RECORDS FOR THE TASK:
-=-=-=-=-
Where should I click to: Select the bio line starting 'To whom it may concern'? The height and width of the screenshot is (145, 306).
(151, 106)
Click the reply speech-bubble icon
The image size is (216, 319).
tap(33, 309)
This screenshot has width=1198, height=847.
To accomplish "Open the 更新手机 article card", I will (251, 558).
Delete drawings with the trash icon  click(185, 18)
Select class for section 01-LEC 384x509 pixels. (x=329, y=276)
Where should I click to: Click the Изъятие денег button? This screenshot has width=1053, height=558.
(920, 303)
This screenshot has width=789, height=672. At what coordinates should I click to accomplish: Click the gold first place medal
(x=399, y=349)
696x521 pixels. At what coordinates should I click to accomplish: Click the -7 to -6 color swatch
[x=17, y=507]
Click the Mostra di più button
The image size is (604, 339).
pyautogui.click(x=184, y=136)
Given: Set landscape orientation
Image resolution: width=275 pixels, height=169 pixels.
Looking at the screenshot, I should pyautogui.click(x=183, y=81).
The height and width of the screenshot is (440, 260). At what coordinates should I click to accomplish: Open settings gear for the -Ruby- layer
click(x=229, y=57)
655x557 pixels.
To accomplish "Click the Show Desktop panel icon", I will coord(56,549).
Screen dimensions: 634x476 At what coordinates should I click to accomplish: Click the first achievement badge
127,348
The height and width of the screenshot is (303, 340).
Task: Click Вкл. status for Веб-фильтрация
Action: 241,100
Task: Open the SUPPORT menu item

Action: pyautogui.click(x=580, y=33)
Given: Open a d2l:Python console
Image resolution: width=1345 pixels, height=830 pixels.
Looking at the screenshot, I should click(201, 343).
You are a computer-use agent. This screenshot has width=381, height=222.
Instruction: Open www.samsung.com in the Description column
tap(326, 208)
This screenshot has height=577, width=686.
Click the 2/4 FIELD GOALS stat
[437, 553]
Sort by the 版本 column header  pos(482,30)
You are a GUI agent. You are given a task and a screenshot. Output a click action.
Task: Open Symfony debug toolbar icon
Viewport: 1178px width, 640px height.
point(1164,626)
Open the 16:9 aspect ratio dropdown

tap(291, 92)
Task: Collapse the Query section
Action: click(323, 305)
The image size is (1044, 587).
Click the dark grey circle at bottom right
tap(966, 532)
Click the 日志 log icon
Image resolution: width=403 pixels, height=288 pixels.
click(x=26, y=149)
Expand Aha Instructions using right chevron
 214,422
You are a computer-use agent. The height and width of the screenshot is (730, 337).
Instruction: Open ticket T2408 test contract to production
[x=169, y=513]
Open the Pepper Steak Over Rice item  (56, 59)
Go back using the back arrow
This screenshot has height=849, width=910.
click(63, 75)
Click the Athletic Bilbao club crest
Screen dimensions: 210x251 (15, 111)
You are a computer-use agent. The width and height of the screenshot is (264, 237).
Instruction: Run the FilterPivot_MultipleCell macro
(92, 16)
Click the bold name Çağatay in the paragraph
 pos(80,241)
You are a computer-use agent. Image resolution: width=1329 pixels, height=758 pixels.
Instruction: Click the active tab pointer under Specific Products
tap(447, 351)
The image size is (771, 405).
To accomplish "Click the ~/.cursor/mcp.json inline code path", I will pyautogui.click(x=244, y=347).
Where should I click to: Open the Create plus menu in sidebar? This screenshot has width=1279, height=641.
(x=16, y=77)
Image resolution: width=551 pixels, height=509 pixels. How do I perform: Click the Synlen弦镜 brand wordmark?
-=-=-=-=-
THE TASK: Emit the full listing verbatim.

ANSWER FOR THIS EXERCISE:
Where should I click to: Select the bio line starting 'To whom it may concern'? The height and width of the screenshot is (145, 306).
(151, 106)
Click the reply speech-bubble icon
The image size is (216, 319).
tap(33, 309)
This screenshot has width=1198, height=847.
To accomplish "Open the 更新手机 article card", I will (251, 558).
Delete drawings with the trash icon  click(185, 18)
Select class for section 01-LEC 384x509 pixels. (x=329, y=276)
Where should I click to: Click the Изъятие денег button? This screenshot has width=1053, height=558.
(920, 303)
This screenshot has width=789, height=672. At what coordinates should I click to accomplish: Click the gold first place medal
(x=399, y=349)
696x521 pixels. At what coordinates should I click to accomplish: Click the -7 to -6 color swatch
[x=17, y=507]
Click the Mostra di più button
The image size is (604, 339).
pyautogui.click(x=184, y=136)
Given: Set landscape orientation
Image resolution: width=275 pixels, height=169 pixels.
Looking at the screenshot, I should pyautogui.click(x=183, y=81).
The height and width of the screenshot is (440, 260). At what coordinates should I click to accomplish: Open settings gear for the -Ruby- layer
click(x=229, y=57)
655x557 pixels.
To accomplish "Click the Show Desktop panel icon", I will coord(56,549).
Screen dimensions: 634x476 At what coordinates should I click to accomplish: Click the first achievement badge
127,348
The height and width of the screenshot is (303, 340).
Task: Click Вкл. status for Веб-фильтрация
Action: 241,100
Task: Open the SUPPORT menu item

Action: pyautogui.click(x=580, y=33)
Given: Open a d2l:Python console
Image resolution: width=1345 pixels, height=830 pixels.
Looking at the screenshot, I should click(201, 343).
You are a computer-use agent. This screenshot has width=381, height=222.
Instruction: Open www.samsung.com in the Description column
tap(326, 208)
This screenshot has height=577, width=686.
Click the 2/4 FIELD GOALS stat
[437, 553]
Sort by the 版本 column header  pos(482,30)
You are a GUI agent. You are given a task and a screenshot. Output a click action.
Task: Open Symfony debug toolbar icon
Viewport: 1178px width, 640px height.
point(1164,626)
Open the 16:9 aspect ratio dropdown

tap(291, 92)
Task: Collapse the Query section
Action: click(323, 305)
The image size is (1044, 587).
Click the dark grey circle at bottom right
tap(966, 532)
Click the 日志 log icon
Image resolution: width=403 pixels, height=288 pixels.
click(x=26, y=149)
Expand Aha Instructions using right chevron
 214,422
You are a computer-use agent. The height and width of the screenshot is (730, 337).
Instruction: Open ticket T2408 test contract to production
[x=169, y=513]
Open the Pepper Steak Over Rice item  (56, 59)
Go back using the back arrow
This screenshot has height=849, width=910.
click(63, 75)
Click the Athletic Bilbao club crest
Screen dimensions: 210x251 (15, 111)
You are a computer-use agent. The width and height of the screenshot is (264, 237).
Instruction: Run the FilterPivot_MultipleCell macro
(92, 16)
Click the bold name Çağatay in the paragraph
 pos(80,241)
You are a computer-use agent. Image resolution: width=1329 pixels, height=758 pixels.
Instruction: Click the active tab pointer under Specific Products
tap(447, 351)
The image size is (771, 405).
To accomplish "Click the ~/.cursor/mcp.json inline code path", I will pyautogui.click(x=244, y=347).
Where should I click to: Open the Create plus menu in sidebar? This screenshot has width=1279, height=641.
(x=16, y=77)
Image resolution: width=551 pixels, height=509 pixels. How do I perform: Click the Synlen弦镜 brand wordmark?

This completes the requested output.